Now, here we begin. Our children are 2, 1 & #3 is due Oct/14. I believe she is suffering from major hormonal shifts and have tried my hardest to stay as patient as I can possibly be. I do my very best off of one income to give her anything and everything I can to allow her to stay home with the family I've made. I got us a 5 bedroom 3 bath house, just bought 2 new cars to fit the kids, I take care of 100% of all bills and spending, fully furnished, decorated just as we want it.....you name it, I am working my ass off to be a good man and provide it.

Something shifted, major anger and resentment about my work schedule, amount of time I spend at home, extreme arguments about time spent alone and together, and a sudden desperate need for her to start school/work etc and the conversations never end. I try to explain that I cannot afford daycare for 3 infants and that's why we decided the course we are on.....but she changed the game, she wants out of the house soon after baby #3 and I guess I better find the money. The condition of cleanliness in the vehicles, and our new home are deteriorating (which I view as a respect issue because I work so hard to provide these things). She also started using guilt about the amount I see my kids due to work, and that we aren't spending any time together. 

Then (I feel) she went looking for trouble, and invited _everyone in.
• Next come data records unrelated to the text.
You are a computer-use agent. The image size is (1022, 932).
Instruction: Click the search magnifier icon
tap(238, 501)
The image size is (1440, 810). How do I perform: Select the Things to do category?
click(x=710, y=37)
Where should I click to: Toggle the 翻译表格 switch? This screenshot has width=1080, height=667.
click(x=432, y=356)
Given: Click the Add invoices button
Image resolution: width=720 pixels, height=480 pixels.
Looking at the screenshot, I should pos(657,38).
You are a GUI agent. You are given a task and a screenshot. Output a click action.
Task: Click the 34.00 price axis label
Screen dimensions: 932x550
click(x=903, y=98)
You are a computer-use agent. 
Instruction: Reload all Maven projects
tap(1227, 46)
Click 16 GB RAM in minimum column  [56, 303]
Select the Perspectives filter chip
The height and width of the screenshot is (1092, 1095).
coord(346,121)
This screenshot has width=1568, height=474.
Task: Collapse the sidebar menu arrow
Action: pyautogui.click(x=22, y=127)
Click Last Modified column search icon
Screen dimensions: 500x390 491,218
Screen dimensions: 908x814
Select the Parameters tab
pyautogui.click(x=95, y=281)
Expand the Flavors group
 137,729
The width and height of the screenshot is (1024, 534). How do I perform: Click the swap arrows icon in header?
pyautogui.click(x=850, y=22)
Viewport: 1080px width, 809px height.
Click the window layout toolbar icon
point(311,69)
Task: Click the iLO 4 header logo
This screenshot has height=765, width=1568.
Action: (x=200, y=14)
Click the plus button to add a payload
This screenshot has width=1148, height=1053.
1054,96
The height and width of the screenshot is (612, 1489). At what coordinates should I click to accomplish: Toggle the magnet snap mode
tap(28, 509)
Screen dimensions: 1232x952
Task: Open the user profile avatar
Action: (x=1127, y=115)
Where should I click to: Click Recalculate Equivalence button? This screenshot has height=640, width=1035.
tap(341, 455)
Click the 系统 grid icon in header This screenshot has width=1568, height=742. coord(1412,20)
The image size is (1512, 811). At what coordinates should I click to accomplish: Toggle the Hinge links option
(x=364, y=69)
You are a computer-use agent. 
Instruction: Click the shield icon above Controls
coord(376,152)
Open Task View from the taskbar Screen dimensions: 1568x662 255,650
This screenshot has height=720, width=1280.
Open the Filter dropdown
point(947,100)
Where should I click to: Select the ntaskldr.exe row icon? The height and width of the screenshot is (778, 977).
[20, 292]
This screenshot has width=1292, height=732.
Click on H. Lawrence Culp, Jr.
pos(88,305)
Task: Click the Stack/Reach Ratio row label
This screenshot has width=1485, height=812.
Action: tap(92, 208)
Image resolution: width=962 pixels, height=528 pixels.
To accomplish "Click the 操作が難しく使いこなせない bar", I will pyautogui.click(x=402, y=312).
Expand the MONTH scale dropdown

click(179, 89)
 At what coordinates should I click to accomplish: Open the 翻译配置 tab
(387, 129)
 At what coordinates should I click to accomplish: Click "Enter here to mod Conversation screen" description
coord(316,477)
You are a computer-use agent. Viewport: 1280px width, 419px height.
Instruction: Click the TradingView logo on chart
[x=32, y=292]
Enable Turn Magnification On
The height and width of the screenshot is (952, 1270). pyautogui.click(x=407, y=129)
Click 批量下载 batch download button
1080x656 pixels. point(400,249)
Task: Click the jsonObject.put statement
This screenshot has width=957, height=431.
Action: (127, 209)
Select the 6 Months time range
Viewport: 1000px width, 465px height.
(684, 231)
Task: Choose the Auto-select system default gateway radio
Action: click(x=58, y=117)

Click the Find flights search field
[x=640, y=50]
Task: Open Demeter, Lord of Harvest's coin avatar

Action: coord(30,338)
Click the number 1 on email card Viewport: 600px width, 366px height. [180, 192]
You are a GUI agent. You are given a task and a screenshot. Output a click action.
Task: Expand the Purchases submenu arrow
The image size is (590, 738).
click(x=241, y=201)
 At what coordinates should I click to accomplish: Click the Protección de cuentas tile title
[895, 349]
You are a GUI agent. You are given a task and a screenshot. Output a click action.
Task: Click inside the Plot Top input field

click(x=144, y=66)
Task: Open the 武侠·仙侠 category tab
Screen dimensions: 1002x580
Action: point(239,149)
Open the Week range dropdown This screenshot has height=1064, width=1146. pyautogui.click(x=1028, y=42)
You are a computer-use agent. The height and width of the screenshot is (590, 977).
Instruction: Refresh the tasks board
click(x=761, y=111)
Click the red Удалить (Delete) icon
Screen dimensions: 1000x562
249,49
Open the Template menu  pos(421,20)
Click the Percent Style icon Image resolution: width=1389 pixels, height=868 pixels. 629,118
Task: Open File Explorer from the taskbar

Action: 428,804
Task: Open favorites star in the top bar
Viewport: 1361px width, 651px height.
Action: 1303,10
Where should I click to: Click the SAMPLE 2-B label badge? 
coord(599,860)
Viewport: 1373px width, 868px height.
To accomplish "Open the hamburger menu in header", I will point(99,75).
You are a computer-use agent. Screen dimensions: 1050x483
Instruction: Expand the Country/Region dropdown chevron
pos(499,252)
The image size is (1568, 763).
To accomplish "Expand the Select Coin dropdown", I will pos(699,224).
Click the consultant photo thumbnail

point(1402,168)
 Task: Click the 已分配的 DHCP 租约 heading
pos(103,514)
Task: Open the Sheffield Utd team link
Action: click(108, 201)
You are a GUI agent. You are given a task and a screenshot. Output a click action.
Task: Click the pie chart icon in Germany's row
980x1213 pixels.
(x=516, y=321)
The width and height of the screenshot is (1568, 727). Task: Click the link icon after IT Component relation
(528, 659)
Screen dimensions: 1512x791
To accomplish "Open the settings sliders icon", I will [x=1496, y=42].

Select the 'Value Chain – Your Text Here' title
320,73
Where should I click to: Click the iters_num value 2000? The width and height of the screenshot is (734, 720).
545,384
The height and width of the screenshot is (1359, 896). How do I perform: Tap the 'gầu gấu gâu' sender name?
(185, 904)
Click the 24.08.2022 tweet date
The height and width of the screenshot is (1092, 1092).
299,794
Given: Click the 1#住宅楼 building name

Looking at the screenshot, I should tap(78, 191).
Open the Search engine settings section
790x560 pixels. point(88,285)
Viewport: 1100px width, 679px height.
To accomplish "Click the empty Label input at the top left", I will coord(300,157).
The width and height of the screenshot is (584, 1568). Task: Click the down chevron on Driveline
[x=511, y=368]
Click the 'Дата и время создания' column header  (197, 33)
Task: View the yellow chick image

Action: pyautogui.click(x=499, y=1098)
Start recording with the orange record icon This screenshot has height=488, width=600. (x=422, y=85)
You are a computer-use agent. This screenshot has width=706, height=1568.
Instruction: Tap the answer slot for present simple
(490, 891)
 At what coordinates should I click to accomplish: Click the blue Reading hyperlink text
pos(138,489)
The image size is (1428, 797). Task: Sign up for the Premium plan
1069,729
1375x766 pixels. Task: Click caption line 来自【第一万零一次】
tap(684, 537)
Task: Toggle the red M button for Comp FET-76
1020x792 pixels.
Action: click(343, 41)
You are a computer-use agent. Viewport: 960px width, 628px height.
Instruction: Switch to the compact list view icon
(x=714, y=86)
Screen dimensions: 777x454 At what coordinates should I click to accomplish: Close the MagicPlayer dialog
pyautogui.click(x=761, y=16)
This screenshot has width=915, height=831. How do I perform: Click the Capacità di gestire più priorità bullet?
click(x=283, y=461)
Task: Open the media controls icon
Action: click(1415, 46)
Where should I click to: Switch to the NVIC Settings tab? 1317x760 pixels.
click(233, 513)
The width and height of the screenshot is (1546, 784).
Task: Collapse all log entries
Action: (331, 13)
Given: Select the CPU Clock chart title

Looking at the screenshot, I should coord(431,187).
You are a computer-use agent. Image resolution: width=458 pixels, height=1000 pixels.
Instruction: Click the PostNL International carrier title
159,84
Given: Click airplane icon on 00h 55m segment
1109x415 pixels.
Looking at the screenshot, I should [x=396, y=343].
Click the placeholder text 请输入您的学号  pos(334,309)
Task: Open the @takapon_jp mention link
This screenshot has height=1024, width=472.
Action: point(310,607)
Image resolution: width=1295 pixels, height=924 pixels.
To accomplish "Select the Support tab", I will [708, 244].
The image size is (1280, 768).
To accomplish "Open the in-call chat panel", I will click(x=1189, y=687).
Each and every one of our friends & family members know this is going on, one by one, emails, txts, coffees...she has taken her story of our marriage and offered it to all mutual friends and family. In turn, I am now responsible to answer questions I don't have an answer to......Its frustrating.
There is now, as a result of my vilification, a picture being painted that I don't like, and it has taken our marriage from a place that seemed manageable to now, I feel we may need to separate in house or out to stay good parents to these beautiful little people we created, because they don't deserve a mom and dad who fight, or in my case a dad who retreats, avoids, and agrees so there isn't a fight (when I do engage, I give it right back)

I just don't know how we went from where we started, to a place where more means more, alone time means war, dividing families, affair accusations, calling very old friends w****s on fb, screaming matches, leaving the house, and having everyone involved in this mess. I have given up almost all of my extra curriculars, I go to work, and I come home.

I went out on the weekend with all of my employees (who she has also talked to, so they are all aware) just to have some fun and reconnect with them. We all overindulged, so after dinner I called her and put the ball in her court (do I stay in town/sober up and drive) She went bezerk, told me I wasn't allowed home for the weekend. So I went bezerk in return and hit every bar in town with my 2 oldest friends (both female) and had an awesome night knowing either way I was in deep s***. It was a no-win situation. She's now publicly attacked our dearest friend and called her a "w***e" publicly via social media, and made a demand that she never speaks to me again.....nothing happened, I mean nothing. I don't know why her insecurity had to be directed at someone so close to all of us.

My gut is telling me, as much as she loves me, loves our kids, loves being a mom....I don't think she realized what she signed up for, and is trying to claw her way back to where she was before kids without really realizing the damage being done. In turn, I'm just the man who trapped her here.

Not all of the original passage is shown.